At the top of this pitch, Michael opted to lead off again.  It was now about 3 in the afternoon and we suspected that we were very close to the bivy sites.  This was another fun pitch, rated 5.8+.  The Beckey topo described it as a strenuous lieback (I don’t think he was talking about the previous one).  Well, it wasn’t strenuous at all.  I recall a fun, solid crack with flakes all the way up to the top.  At the top, I immediately saw the famous view from the bivy of the upper buttress.  We’d arrived!

I’d lobbied hard for the bivy option.  It turned out we could have done the route in a day, but we probably would have needed to sleep on the summit and that would not have been too comfortable.  Plus, more importantly, I wanted to have a lot of time to relax on the mountain.  And what better place to enjoy some downtime than halfway up the Northeast Buttress of Slesse Mountain?  Turns out this was a great choice.  We had an awesome time just hanging out and taking it easy for many hours before the sun went down.  We drank from the pools of snow melt, filled our bottles, gawked at the ridiculous exposure over the east face, listened to music, joked around, etc.  Highly recommended!

Michael has a few pictures on his website of the bivy:

Precipitous drops from the bivy
The view of the final section of the buttress

After a long sleep and a leisurely start, Michael led out over the long sections of 4th class and brief encounters of 5th class.  Above the leaning tower, we re-racked and Michael led out again.  This was another 5.8+ pitch.  For the most part, it was pretty easy.  It started out as a crack and I thought the crux was, again, exiting out of the crack onto careful traverse moves near the crest.  Above that, I led out on the 5.7 “Rotten Pillar” pitch.  It was pretty easy, not being very sustained.  The only hard move was a delicate traverse above the pillar.

Above this pitch was the crux of the standard route (not including the 5.10 direct buttress pitch) – a 5.9 roof with an amazing 5.8 below it.  This, in my opinion, was the best pitch of the climb:  very steep, super bomber flakes.  The roof was big fun too – overhanging, but every hold was there.  This kind of climbing was just a joy to experience!  I led off for the next pitch, the exposed 5.7.  I ended up stringing this pitch along with the next one, a 5.6 pitch with a roof at the very end that deposited you on to the “Slesse Sheraton”, a great (small!) bivy site for two people.  You’d better be clipped in on this one.  Anyway, this was my favorite lead and my second favorite pitch.  The climbing was sustained 5.7 and super exposed.  The great void below me yawned and prompted me to protect this pitch frequently (as Aidan pointed out).  Near the top was another roof to surmount.  I climbed up to feel out the roof before placing any gear.  At this point, I was running low on gear.  I climbed back down, satisfied that this was the route and that I could do this without unreasonable difficulty.  So, I placed the cam in a marginal shallow crack, and went for it – ended up being really easy.  I was at the Sheraton.  I brought Michael and Aidan up and we all raved at our surroundings.

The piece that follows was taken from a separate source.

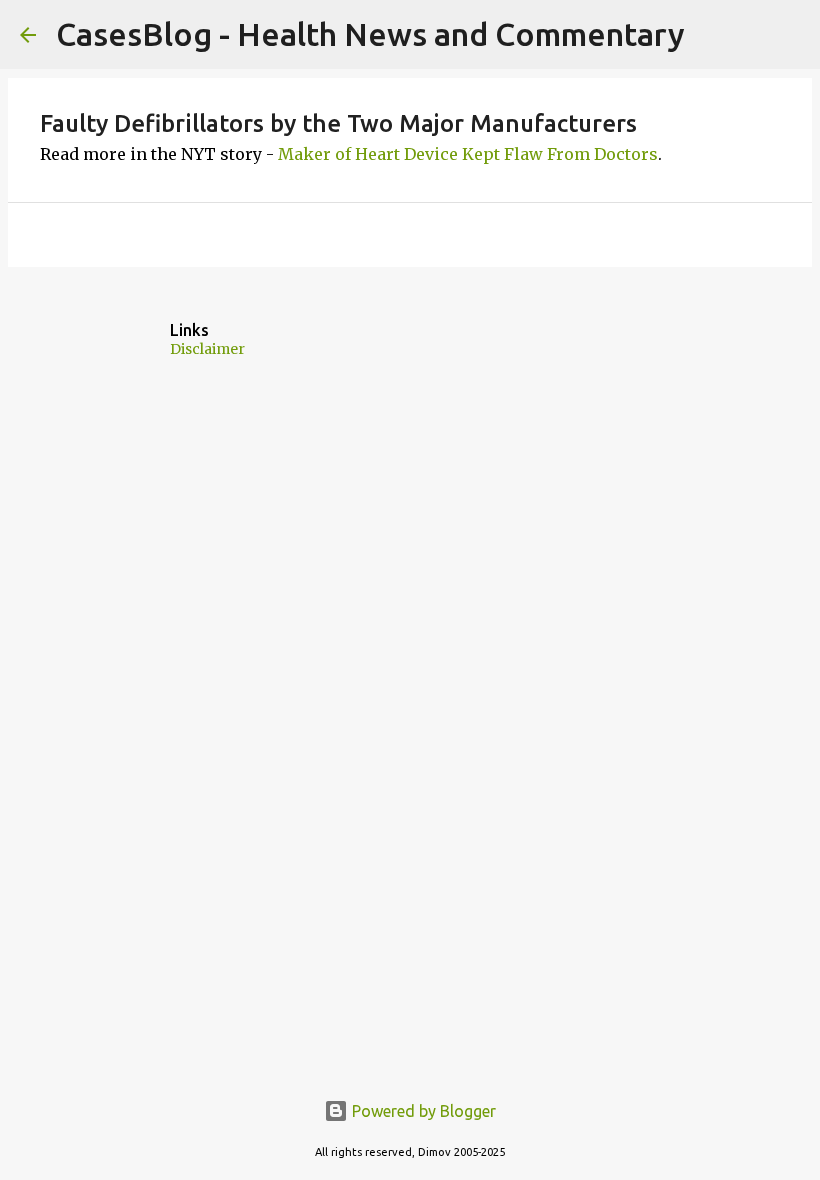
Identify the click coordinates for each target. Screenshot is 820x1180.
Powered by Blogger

Aidan led out on the next pitch, the second to the last.  In the Beckey topo, it was listed as “moderate and fun” for 160 feet.  Aidan could have made it moderate by going left, but opted for fun by going straight up.  Great choice!  The climbing was mostly up a steep wall with good holds, probably 5.7/5.8.  Michael then led off for the final pitch, which was one more money 5.8 pitch.  The first part was very much like a Vantage climb at the Feathers – horizontally jagged rock with a crack in a dihedral.  Beyond that, was a very fun, ultra exposed, step across to gain easier ground.  Walking 50 feet on the easy ground gave way to the final short 5th class climbing to the summit.

So we were at last sitting on the summit of Slesse!  What a feeling!  We lounged around for maybe thirty minutes.  Everyone (well, not me) was eager to get going.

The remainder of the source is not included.